Text and element pointing records:
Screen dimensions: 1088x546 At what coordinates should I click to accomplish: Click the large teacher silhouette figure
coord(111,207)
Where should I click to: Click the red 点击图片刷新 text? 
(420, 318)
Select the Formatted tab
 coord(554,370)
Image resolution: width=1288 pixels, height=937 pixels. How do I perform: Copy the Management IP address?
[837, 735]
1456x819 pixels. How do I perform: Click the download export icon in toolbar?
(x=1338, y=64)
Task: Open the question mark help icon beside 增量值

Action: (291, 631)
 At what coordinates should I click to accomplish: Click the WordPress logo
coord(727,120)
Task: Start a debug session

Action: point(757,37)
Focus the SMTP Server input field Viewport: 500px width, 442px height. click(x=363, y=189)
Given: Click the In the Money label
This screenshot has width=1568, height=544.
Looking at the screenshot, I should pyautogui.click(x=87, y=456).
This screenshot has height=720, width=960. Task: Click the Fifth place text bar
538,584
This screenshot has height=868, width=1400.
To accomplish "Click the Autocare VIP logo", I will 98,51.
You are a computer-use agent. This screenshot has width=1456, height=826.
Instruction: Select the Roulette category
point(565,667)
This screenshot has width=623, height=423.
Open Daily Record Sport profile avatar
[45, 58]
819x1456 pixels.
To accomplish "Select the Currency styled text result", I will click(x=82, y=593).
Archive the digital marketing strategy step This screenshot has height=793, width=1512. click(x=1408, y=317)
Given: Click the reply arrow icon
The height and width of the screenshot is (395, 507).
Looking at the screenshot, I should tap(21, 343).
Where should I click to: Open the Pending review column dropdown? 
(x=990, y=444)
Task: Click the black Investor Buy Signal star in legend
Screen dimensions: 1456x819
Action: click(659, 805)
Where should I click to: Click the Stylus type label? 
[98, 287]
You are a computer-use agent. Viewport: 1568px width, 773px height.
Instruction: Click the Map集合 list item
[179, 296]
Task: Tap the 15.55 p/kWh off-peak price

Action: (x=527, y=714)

TO BE DONE -
Repeat the items exactly, from the line with "Image resolution: width=1288" up to and including the line with "point(565,667)".

OUTPUT FOR THIS TASK -
Image resolution: width=1288 pixels, height=937 pixels. How do I perform: Copy the Management IP address?
[837, 735]
1456x819 pixels. How do I perform: Click the download export icon in toolbar?
(x=1338, y=64)
Task: Open the question mark help icon beside 增量值

Action: (291, 631)
 At what coordinates should I click to accomplish: Click the WordPress logo
coord(727,120)
Task: Start a debug session

Action: point(757,37)
Focus the SMTP Server input field Viewport: 500px width, 442px height. click(x=363, y=189)
Given: Click the In the Money label
This screenshot has width=1568, height=544.
Looking at the screenshot, I should pyautogui.click(x=87, y=456).
This screenshot has height=720, width=960. Task: Click the Fifth place text bar
538,584
This screenshot has height=868, width=1400.
To accomplish "Click the Autocare VIP logo", I will 98,51.
You are a computer-use agent. This screenshot has width=1456, height=826.
Instruction: Select the Roulette category
point(565,667)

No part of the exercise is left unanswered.